* _Extract_
+++

Despite the president’s declaration last year that American troops would soon begin leaving Syria, about 1,000 remain. Charles Lister argues that their presence in the country serves vital U.S. interests:
What happens in Syria does not stay in Syria. We ought to have learned that lesson by now. The first three years of the Syrian conflict brought us Islamic State (IS), the most powerful and wealthy terrorist organization the world has ever seen, along with its now-global network of “provinces.” It also catalyzed a massive refugee flow that has crippled Syria’s neighbors and destabilized European politics, fueling populist and far-right movements. War crimes were, and continue to be, a daily affair, committed with total impunity. The global norm against the use of chemical weapons has been demonstrably eroded. In more recent years, Iran has expanded regionally like never before, and Russia has emerged as a genuine competitor to U.S. influence in the Middle East. Although Syria in 2019 may look different from Syria in 2014, none of these issues has been resolved; most are likely to sustain themselves into the future, and many may yet worsen.

+++

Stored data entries
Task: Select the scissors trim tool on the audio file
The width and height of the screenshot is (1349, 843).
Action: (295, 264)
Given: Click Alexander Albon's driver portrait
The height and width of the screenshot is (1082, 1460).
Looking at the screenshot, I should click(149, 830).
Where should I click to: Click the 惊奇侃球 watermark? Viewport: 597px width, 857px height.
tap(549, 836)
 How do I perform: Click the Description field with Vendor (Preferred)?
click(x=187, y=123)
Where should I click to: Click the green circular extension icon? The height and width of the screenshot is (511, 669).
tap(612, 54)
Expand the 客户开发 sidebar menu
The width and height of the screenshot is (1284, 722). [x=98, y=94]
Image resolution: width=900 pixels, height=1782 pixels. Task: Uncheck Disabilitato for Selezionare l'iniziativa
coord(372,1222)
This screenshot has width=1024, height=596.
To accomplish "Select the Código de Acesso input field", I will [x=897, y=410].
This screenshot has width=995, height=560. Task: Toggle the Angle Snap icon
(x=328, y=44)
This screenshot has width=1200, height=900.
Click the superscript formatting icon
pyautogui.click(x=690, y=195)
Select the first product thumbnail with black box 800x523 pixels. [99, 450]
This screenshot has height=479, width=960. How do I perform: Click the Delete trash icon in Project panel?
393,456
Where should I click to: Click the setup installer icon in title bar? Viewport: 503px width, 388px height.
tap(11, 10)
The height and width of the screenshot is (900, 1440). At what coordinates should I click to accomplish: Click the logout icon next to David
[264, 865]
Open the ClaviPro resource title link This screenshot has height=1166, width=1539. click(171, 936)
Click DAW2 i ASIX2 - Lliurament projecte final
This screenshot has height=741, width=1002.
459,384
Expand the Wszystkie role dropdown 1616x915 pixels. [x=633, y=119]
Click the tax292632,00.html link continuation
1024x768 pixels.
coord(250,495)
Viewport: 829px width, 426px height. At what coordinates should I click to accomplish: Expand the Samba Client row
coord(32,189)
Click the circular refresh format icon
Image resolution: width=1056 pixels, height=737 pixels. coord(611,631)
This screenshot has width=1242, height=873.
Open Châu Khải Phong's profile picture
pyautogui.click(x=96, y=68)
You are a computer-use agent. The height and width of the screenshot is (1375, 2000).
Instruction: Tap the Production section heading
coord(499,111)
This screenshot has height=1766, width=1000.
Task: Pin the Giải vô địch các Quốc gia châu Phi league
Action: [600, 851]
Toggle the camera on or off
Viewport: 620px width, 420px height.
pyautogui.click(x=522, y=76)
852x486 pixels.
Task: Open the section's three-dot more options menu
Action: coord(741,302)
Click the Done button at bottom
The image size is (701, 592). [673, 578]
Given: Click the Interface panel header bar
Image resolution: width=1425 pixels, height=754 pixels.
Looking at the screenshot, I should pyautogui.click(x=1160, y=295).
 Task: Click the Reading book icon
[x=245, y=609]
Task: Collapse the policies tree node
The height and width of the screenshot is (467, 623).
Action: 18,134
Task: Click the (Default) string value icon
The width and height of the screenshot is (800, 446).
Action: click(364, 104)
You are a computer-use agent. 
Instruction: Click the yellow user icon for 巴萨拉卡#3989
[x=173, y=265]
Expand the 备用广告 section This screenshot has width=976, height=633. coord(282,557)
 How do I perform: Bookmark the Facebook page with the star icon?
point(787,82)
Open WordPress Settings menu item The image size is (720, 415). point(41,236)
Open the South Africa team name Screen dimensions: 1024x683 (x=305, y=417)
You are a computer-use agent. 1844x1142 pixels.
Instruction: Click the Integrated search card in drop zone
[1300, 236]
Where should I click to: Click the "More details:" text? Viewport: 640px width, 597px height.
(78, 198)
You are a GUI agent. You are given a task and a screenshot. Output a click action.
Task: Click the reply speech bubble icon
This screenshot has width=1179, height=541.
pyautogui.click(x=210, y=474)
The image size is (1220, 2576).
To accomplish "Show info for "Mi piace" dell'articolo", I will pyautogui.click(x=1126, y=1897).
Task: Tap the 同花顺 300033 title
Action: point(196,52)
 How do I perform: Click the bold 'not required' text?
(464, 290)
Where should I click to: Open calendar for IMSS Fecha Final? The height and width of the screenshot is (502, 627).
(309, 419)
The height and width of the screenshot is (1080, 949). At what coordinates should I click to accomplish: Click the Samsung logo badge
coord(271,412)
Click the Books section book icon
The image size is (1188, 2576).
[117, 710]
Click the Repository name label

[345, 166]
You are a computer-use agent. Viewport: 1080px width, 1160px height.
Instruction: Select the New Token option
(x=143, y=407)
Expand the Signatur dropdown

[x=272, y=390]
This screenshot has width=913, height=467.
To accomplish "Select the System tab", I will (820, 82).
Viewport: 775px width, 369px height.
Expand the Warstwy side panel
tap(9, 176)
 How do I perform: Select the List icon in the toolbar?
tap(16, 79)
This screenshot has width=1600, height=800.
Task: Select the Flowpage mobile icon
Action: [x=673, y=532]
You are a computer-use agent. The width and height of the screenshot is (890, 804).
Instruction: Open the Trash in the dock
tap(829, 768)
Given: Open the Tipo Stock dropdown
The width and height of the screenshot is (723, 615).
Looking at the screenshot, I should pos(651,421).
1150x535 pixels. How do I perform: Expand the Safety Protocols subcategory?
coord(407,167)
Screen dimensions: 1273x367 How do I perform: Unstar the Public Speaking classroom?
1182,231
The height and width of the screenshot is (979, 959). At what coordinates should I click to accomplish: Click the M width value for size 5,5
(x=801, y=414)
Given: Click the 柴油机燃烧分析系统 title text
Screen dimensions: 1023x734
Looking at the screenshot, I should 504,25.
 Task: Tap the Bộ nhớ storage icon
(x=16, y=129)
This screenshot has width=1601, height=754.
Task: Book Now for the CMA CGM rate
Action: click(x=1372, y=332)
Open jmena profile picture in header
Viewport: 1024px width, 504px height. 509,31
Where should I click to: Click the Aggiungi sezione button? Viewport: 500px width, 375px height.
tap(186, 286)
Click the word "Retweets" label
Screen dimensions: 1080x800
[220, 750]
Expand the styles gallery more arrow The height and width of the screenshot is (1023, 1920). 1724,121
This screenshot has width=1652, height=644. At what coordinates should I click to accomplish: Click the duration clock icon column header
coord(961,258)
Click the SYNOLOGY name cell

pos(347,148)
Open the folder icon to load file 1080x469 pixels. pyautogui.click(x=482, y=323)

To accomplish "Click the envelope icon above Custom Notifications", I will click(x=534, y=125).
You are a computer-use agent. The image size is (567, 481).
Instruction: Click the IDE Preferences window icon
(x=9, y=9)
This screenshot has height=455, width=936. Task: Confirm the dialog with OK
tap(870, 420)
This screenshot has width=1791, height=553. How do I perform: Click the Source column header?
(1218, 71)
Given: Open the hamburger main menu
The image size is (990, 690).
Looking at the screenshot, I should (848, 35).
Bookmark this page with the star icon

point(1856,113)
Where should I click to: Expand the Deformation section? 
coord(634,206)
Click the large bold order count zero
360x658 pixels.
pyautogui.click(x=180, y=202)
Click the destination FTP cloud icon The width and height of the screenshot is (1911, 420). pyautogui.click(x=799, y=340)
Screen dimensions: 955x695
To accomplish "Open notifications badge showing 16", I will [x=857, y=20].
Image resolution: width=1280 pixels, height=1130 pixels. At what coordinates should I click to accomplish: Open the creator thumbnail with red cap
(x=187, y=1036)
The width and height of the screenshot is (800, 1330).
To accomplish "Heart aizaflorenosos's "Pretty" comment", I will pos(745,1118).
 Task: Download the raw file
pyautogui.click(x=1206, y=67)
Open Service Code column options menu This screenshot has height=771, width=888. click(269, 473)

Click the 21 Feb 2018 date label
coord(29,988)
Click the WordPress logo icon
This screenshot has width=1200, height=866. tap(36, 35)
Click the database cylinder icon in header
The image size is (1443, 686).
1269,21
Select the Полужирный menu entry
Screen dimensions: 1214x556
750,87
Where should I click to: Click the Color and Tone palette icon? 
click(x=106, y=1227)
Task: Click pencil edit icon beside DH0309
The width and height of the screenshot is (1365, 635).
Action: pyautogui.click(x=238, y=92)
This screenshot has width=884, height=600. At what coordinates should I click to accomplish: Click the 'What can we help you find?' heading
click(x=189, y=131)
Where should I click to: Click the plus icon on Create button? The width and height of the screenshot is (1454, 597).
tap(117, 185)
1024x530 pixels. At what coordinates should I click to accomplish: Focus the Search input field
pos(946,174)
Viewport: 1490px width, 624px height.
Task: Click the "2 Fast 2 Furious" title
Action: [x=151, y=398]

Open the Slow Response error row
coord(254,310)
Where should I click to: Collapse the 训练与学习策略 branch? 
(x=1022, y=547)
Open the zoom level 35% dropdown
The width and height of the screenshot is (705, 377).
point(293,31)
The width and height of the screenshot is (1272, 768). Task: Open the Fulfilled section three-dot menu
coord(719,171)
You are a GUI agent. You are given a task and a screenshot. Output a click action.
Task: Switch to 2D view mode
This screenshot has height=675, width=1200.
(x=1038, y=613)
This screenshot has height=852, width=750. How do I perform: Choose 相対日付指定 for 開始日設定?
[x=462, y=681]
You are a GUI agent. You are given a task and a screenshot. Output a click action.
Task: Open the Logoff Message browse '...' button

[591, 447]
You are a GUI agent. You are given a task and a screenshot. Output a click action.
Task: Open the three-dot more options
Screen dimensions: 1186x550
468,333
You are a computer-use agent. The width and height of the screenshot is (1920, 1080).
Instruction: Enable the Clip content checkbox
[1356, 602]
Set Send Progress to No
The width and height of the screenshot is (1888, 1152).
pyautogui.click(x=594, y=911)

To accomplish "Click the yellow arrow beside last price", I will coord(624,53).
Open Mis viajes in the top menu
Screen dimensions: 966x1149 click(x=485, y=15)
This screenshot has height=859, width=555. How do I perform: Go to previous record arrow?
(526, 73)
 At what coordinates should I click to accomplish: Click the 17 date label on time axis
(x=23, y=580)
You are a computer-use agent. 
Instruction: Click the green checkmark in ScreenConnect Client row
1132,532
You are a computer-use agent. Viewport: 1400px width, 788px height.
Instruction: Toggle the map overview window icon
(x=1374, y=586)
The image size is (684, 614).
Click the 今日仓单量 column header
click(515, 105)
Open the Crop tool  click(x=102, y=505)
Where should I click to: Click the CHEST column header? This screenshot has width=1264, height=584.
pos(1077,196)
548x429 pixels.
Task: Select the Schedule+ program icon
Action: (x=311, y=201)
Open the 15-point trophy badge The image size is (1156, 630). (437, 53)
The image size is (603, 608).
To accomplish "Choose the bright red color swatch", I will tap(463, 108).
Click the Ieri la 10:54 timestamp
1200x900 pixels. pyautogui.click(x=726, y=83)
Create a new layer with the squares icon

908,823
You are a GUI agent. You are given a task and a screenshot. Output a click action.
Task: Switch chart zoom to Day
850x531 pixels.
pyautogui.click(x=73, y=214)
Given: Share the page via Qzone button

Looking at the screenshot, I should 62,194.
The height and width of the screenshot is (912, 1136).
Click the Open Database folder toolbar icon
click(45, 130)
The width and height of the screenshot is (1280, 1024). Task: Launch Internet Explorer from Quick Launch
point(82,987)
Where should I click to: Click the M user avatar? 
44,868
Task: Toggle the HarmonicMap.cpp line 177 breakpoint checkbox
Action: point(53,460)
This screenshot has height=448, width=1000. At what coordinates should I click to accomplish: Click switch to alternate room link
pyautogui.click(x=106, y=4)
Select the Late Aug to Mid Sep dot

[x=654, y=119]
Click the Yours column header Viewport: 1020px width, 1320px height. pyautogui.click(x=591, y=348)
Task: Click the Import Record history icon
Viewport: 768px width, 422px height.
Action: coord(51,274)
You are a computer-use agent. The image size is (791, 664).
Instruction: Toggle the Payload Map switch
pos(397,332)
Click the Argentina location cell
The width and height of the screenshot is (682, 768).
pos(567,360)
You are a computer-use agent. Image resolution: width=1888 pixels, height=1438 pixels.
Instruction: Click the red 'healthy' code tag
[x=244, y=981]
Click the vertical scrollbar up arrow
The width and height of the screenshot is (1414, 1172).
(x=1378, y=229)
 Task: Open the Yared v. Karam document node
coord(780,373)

+++

* _Task 1_
According to the passage on Syria, roughly how many American troops remain in the country?
* _Task 2_
Resume the passage on Syria, picking up after its final sentence.
The material above stands apart from the passage on Syria.

* _Result 1_
About 1,000.

* _Result 2_
While certainly not a solution [to these problems], our presence affords us more influence over Iran’s ambitions in eastern Syria than we’d have if we left, and it has a reassuring effect on our ally Israel, amid its more kinetic campaign against Iran and its proxies. More broadly, by remaining in Syria, . . . the United States is a more credible actor than it would be if it promptly left—an act that would destroy our influence in Syria for good.
IS now maintains thousands of sleeper cells across Syria and Iraq, which are collectively sustaining a “resurgent” insurgency, to use the term the Department of Defense employed in a deeply negative August 2019 assessment. . . . A premature departure from Syria now would inflame existing problems and guarantee future threats that the U.S. would have to confront, but without any future means of doing so.
As for the argument that Russia can be relied upon to defeat Islamic State, Lister notes that “for Moscow, combating opposition forces will always take precedence over fighting IS—as it has done every day since Russia intervened nearly four years ago.”